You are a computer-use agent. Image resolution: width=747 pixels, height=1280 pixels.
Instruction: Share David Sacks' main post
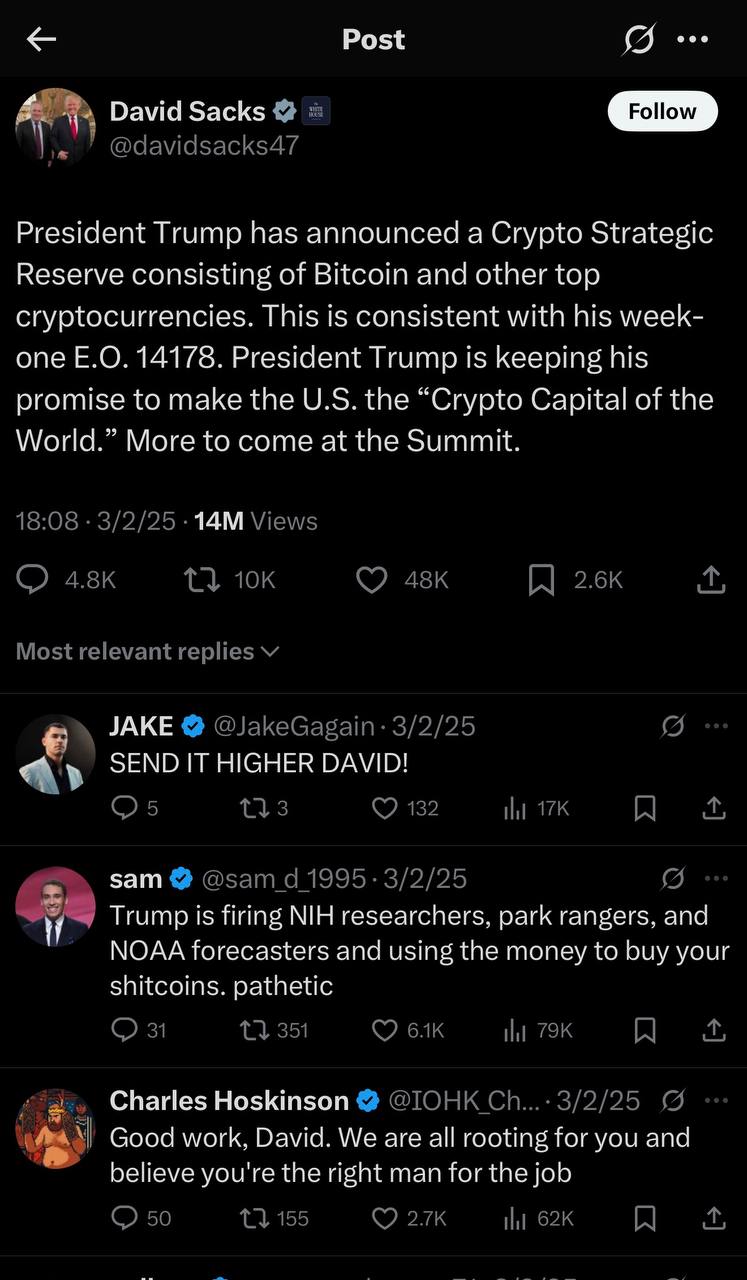tap(710, 580)
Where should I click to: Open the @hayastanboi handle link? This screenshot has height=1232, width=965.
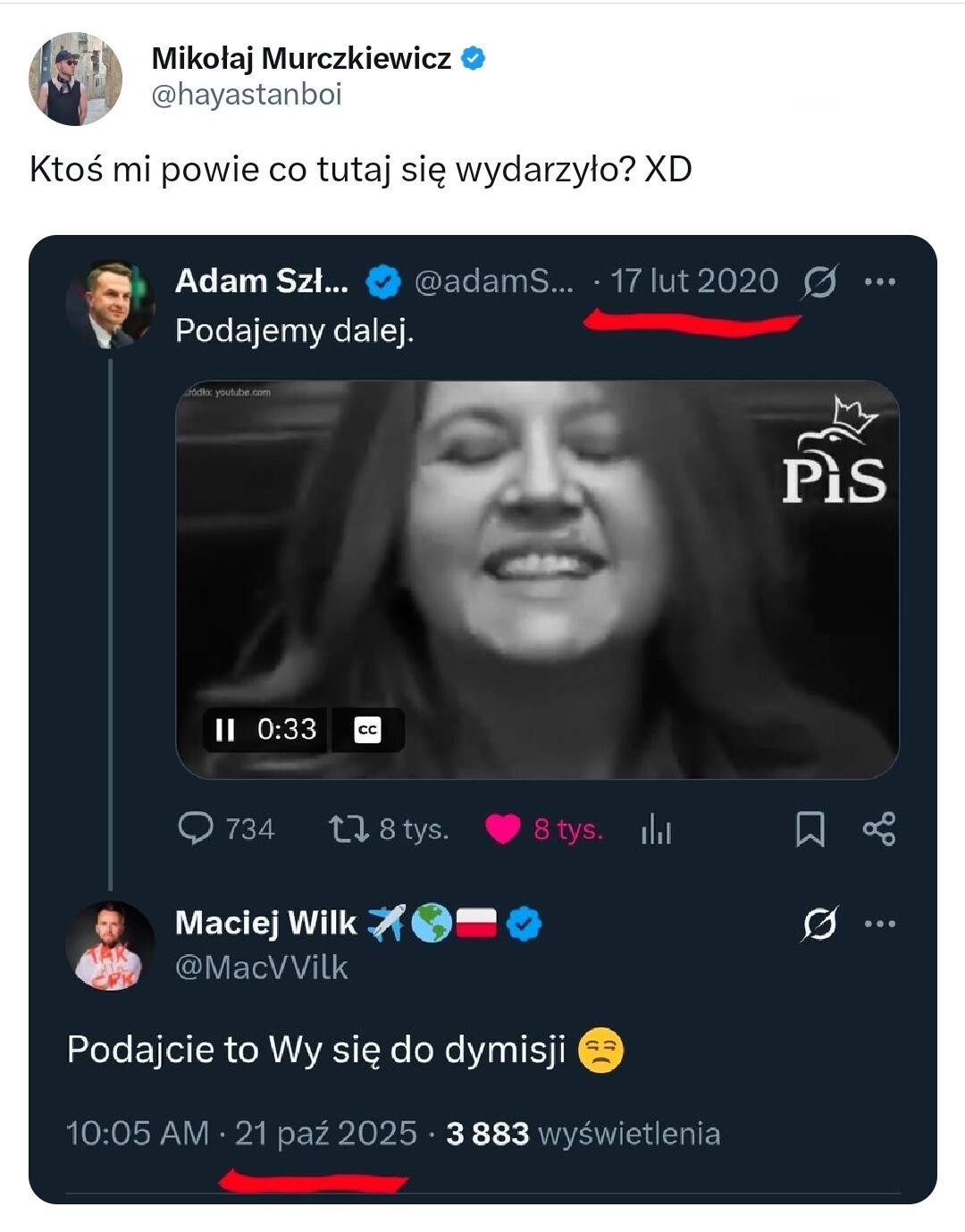click(247, 95)
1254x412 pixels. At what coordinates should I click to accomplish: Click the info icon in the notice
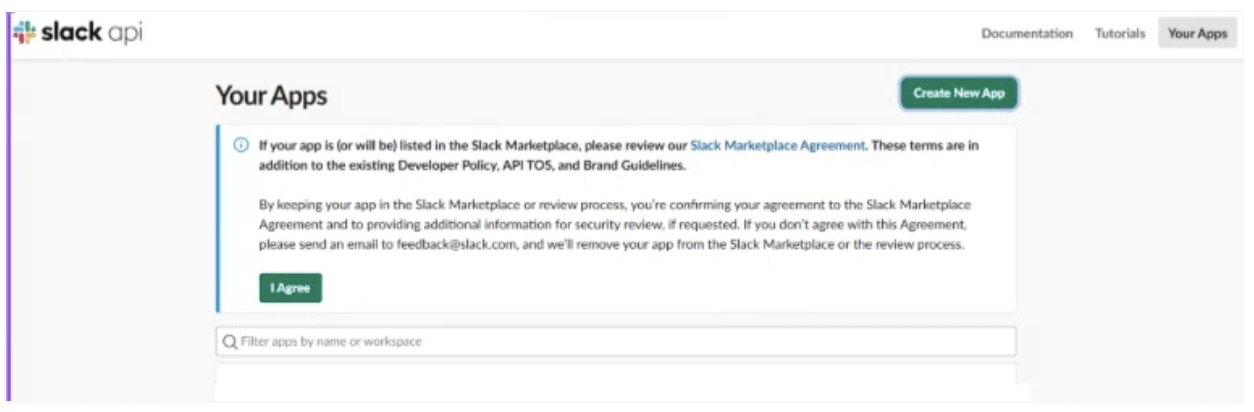[x=240, y=145]
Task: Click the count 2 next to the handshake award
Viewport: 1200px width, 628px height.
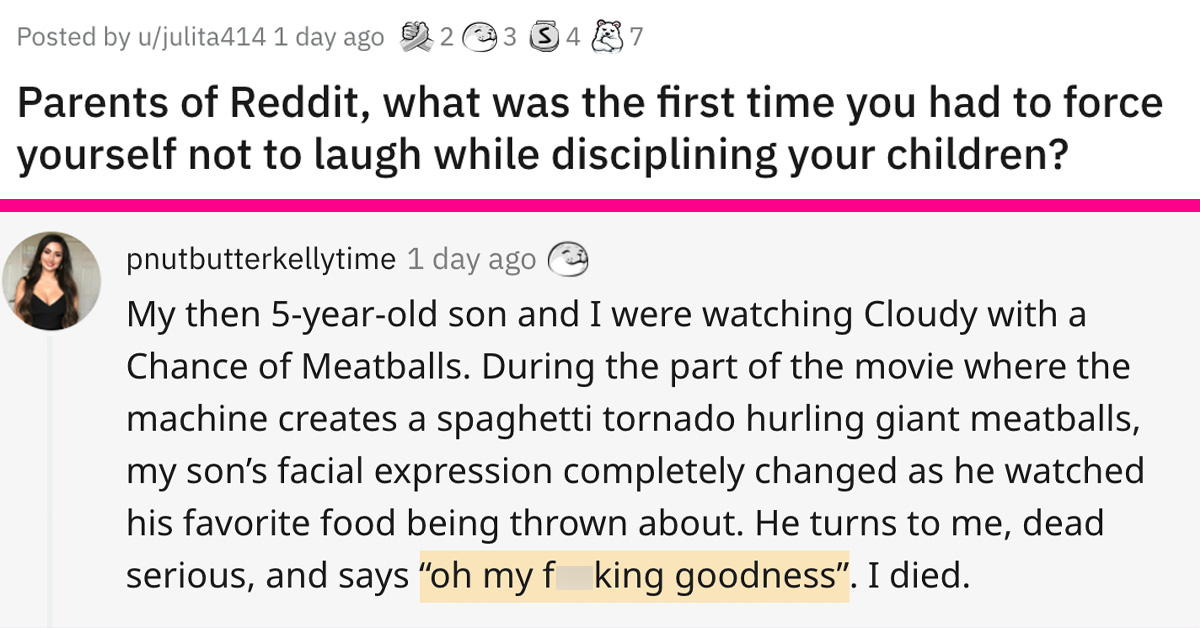Action: (x=446, y=38)
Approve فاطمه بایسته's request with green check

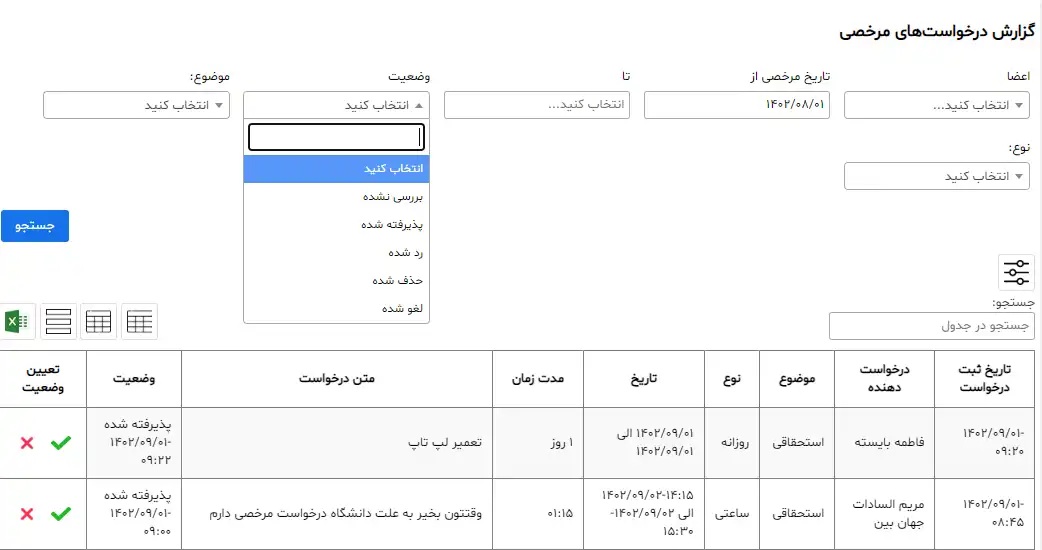pos(60,443)
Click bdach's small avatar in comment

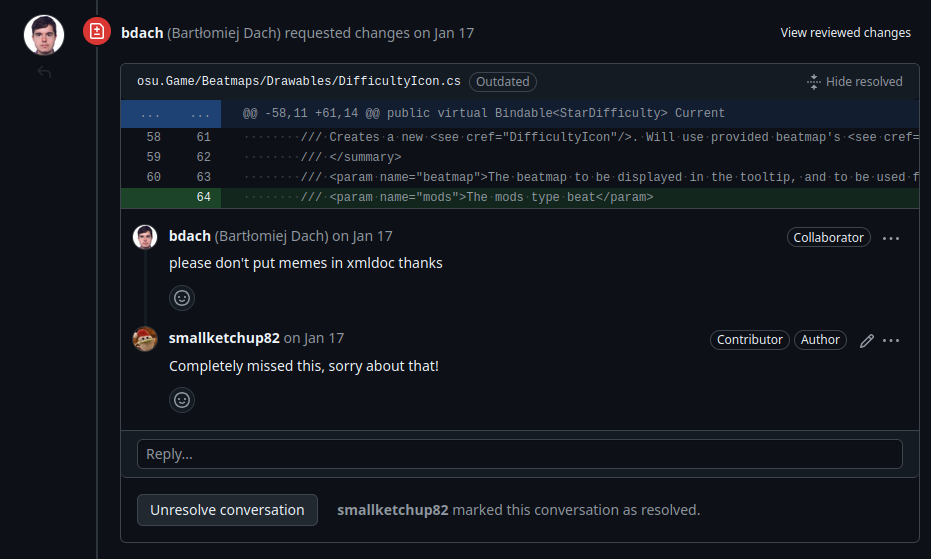145,237
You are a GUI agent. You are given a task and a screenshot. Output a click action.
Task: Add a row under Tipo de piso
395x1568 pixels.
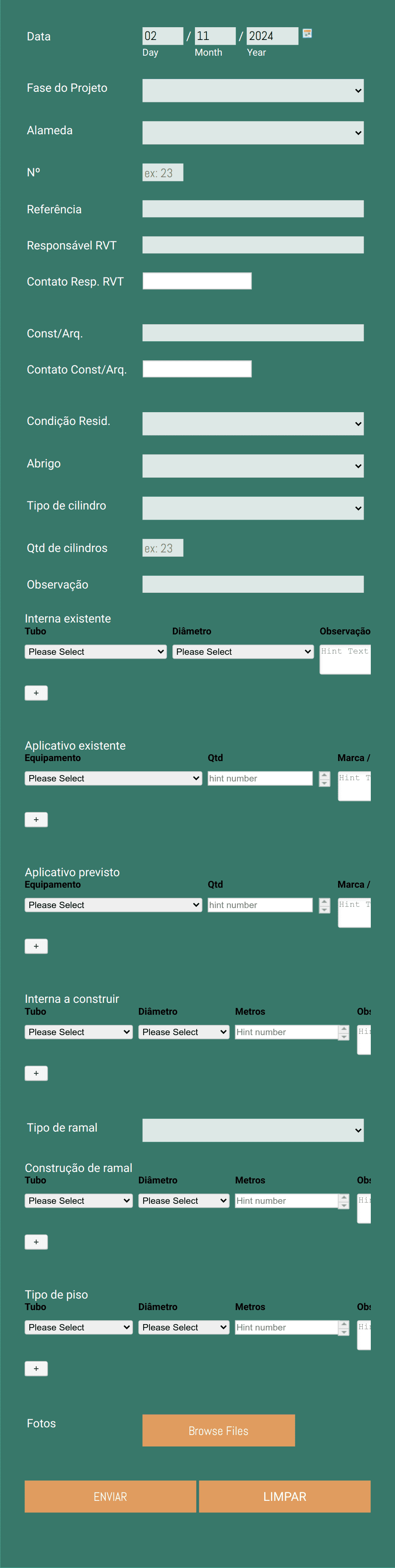click(36, 1369)
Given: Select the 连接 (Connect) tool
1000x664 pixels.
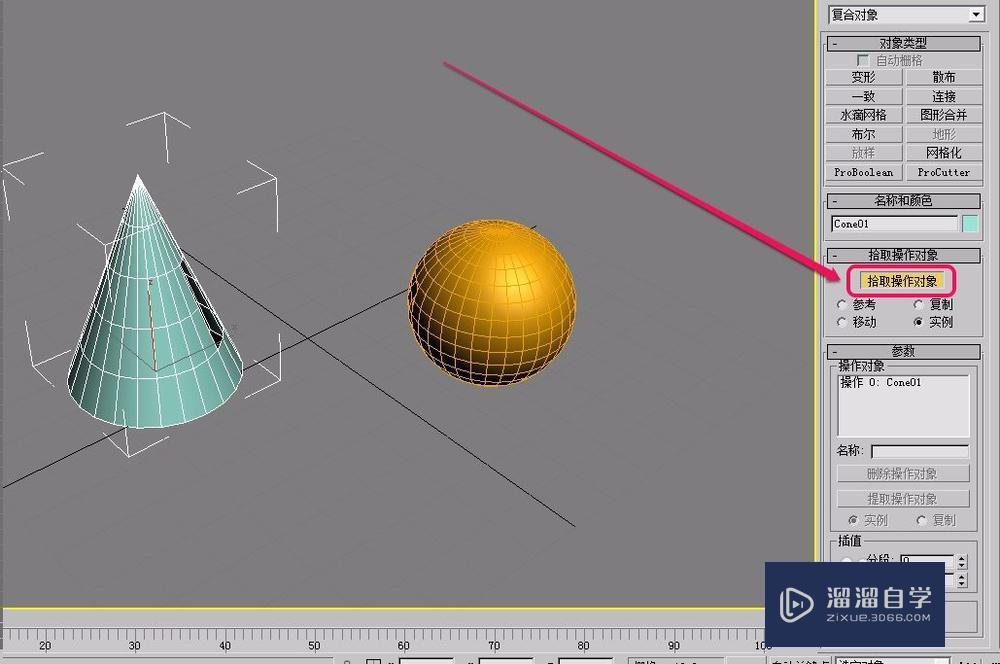Looking at the screenshot, I should click(x=942, y=95).
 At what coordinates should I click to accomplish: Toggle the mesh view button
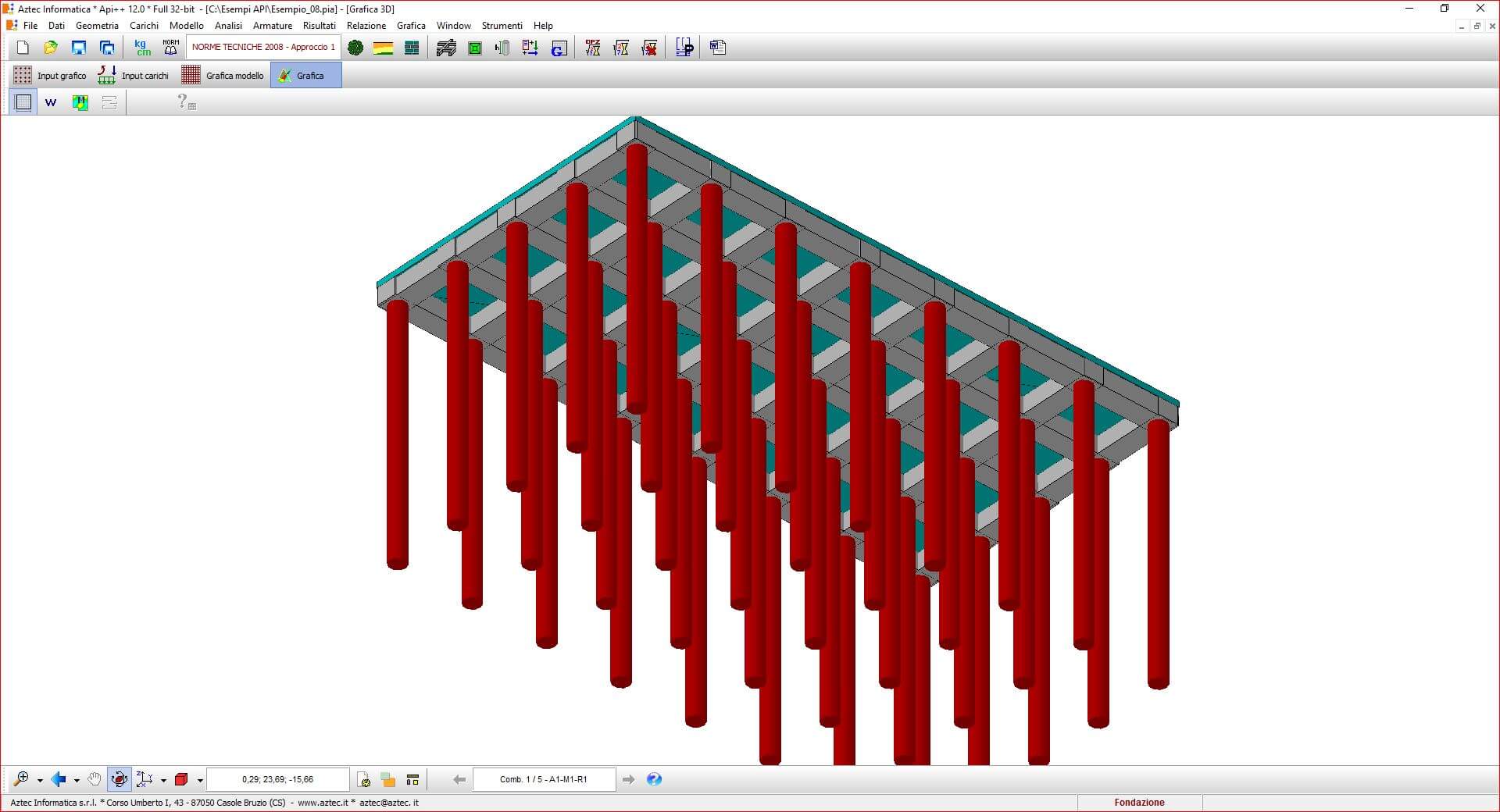[x=23, y=102]
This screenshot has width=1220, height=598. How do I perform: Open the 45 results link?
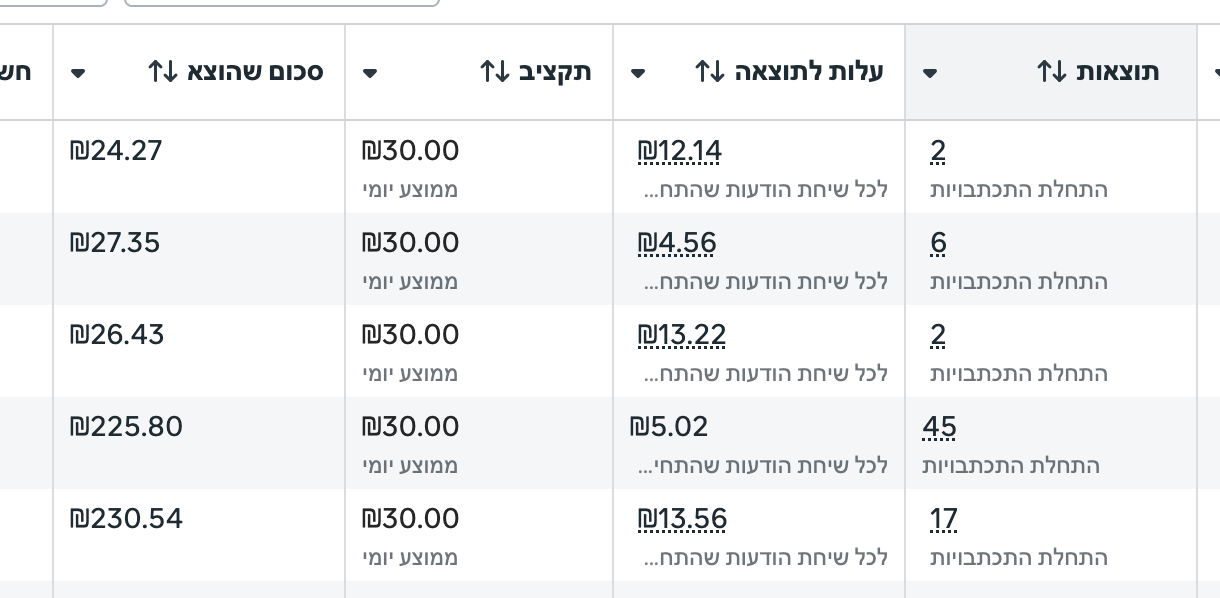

* * * *

YOUR OBJECTIVE
Copy out every line of the data that includes the word "agent".

ANSWER TO THIS TASK
You are a computer-use agent. Image resolution: width=747 pixels, height=1280 pixels.
You are a GUI agent. You are given a task and a screenshot. Output a click action.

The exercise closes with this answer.